Saved entries =>
=== Begin Enclosure ===
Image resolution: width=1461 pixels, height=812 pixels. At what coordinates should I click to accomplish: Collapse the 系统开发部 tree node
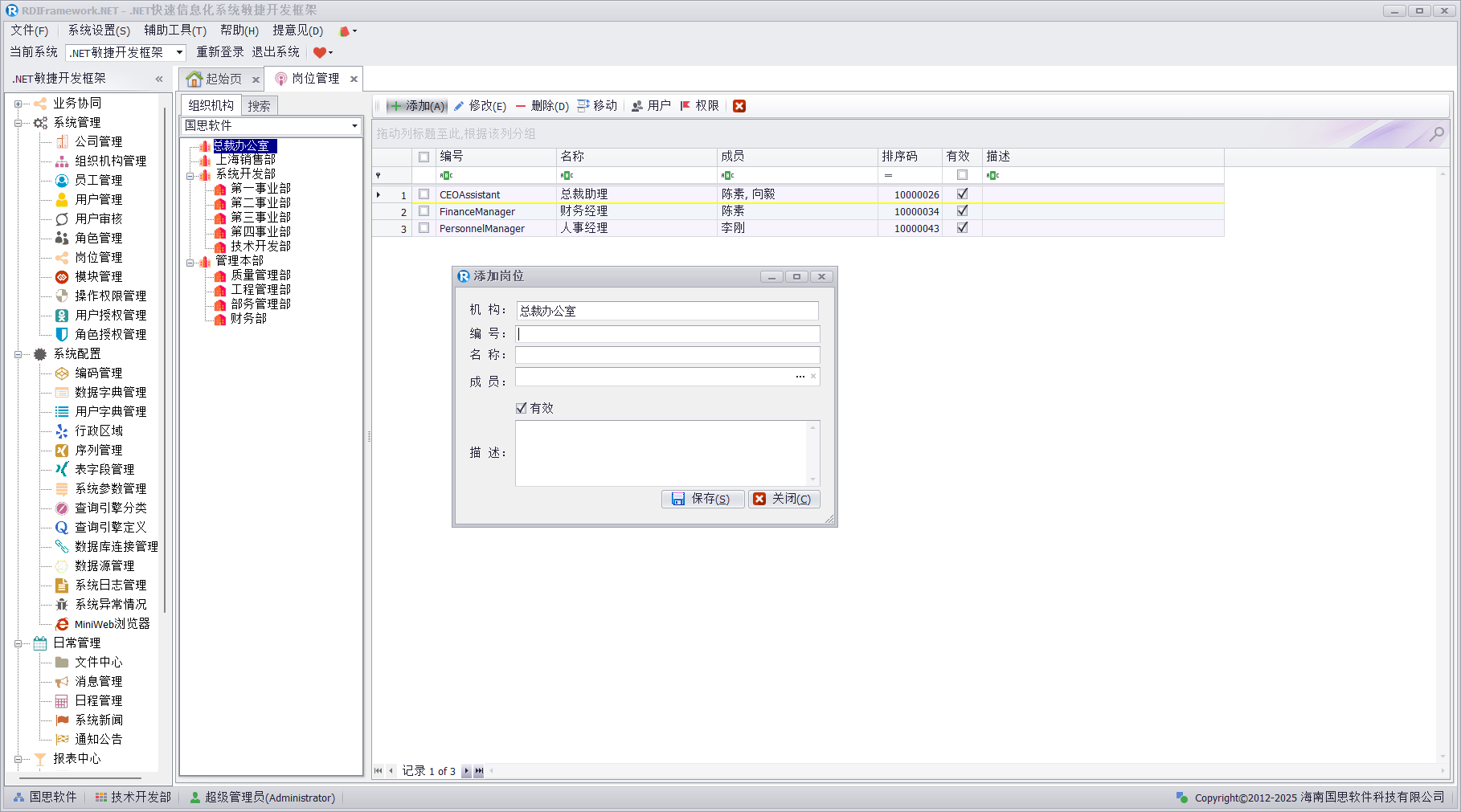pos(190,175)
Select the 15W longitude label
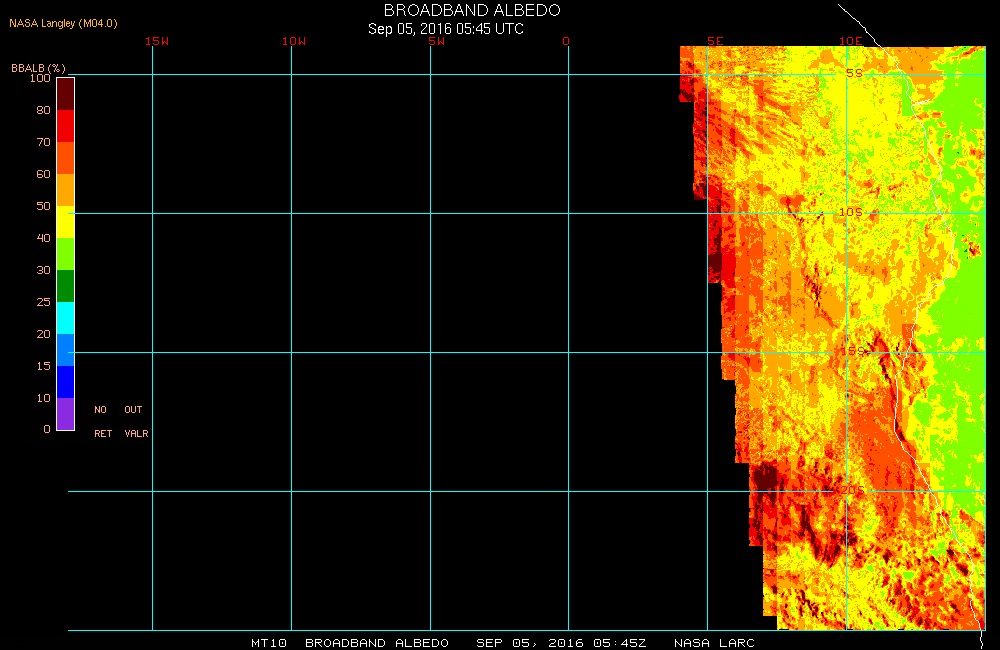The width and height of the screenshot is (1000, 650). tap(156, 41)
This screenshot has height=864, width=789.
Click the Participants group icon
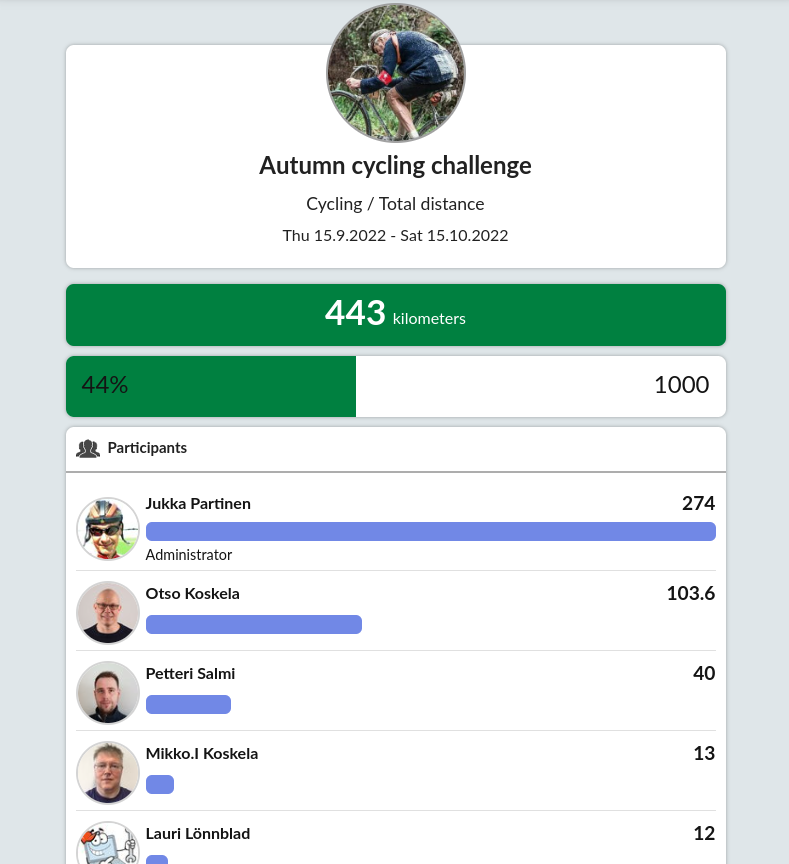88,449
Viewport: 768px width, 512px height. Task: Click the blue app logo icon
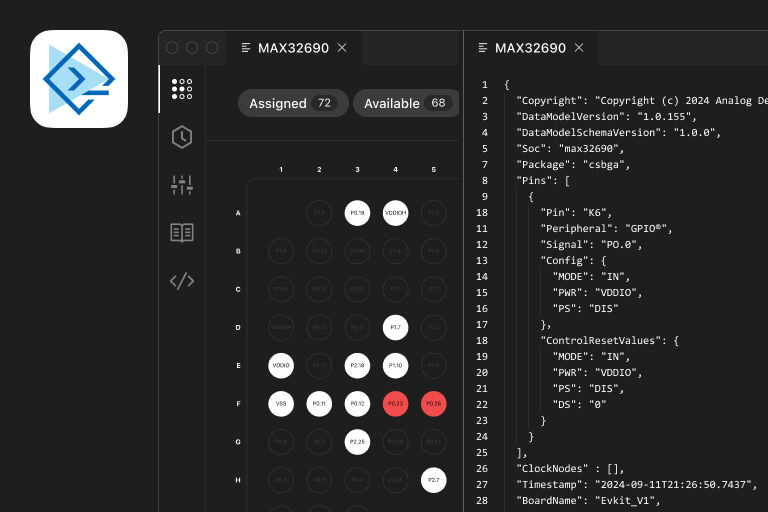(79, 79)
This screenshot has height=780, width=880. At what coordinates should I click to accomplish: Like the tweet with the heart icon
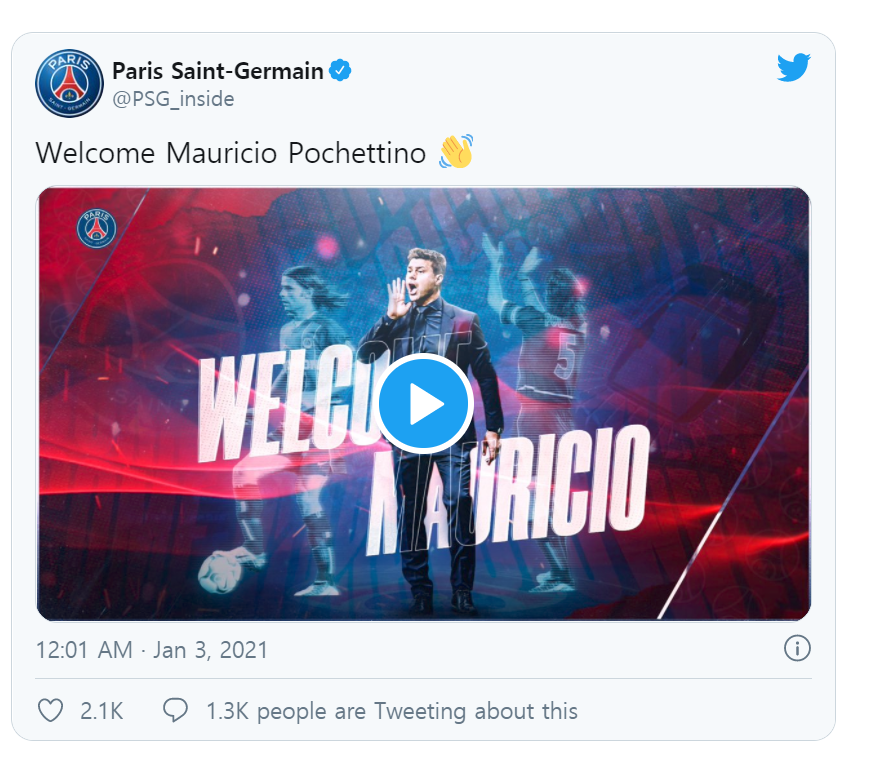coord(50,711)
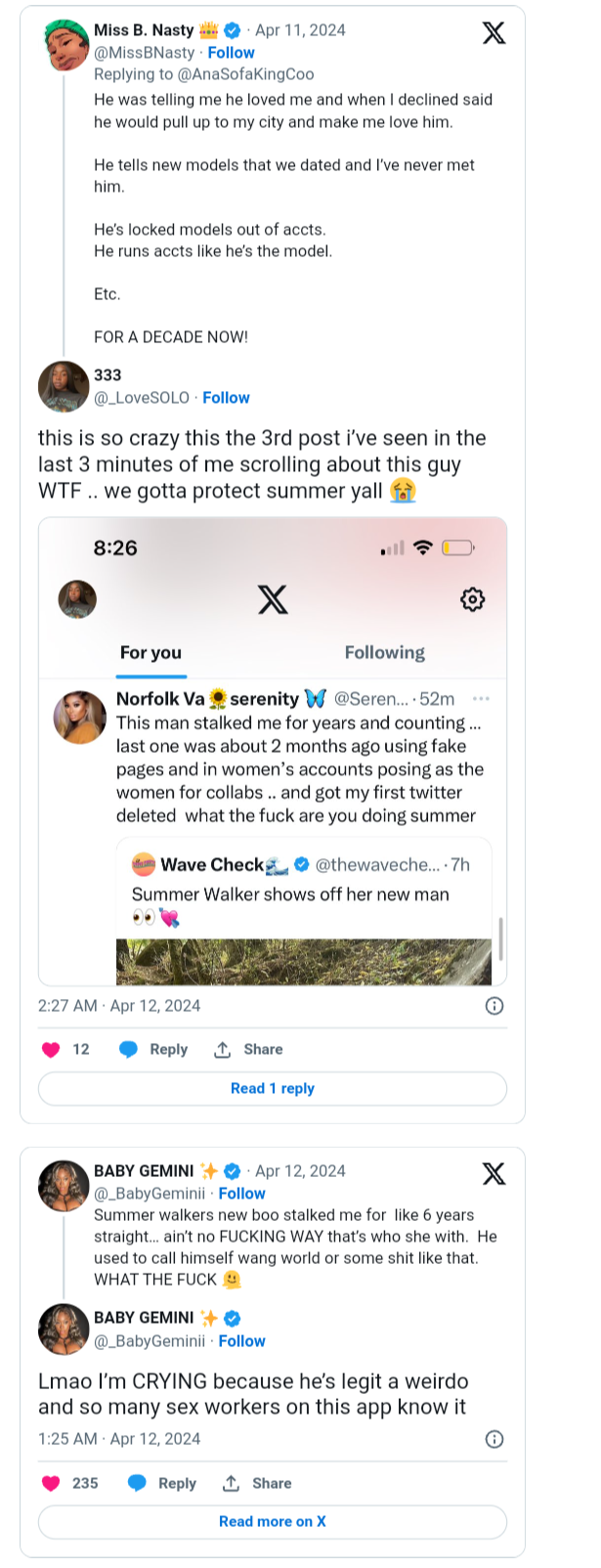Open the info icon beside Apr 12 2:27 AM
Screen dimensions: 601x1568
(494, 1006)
=== End Enclosure ===
What this task involves => The lines from the one with "Click the Participants group icon" to the end of the data above should be retyped exactly, both ends included, and pictures are to be left out.

Answer space =>
Click the Participants group icon
88,449
Viewport: 768px width, 512px height. Task: Click the blue app logo icon
(79, 79)
This screenshot has height=780, width=880. At what coordinates should I click to accomplish: Like the tweet with the heart icon
coord(50,711)
Open the info icon beside Apr 12 2:27 AM
Screen dimensions: 601x1568
(494, 1006)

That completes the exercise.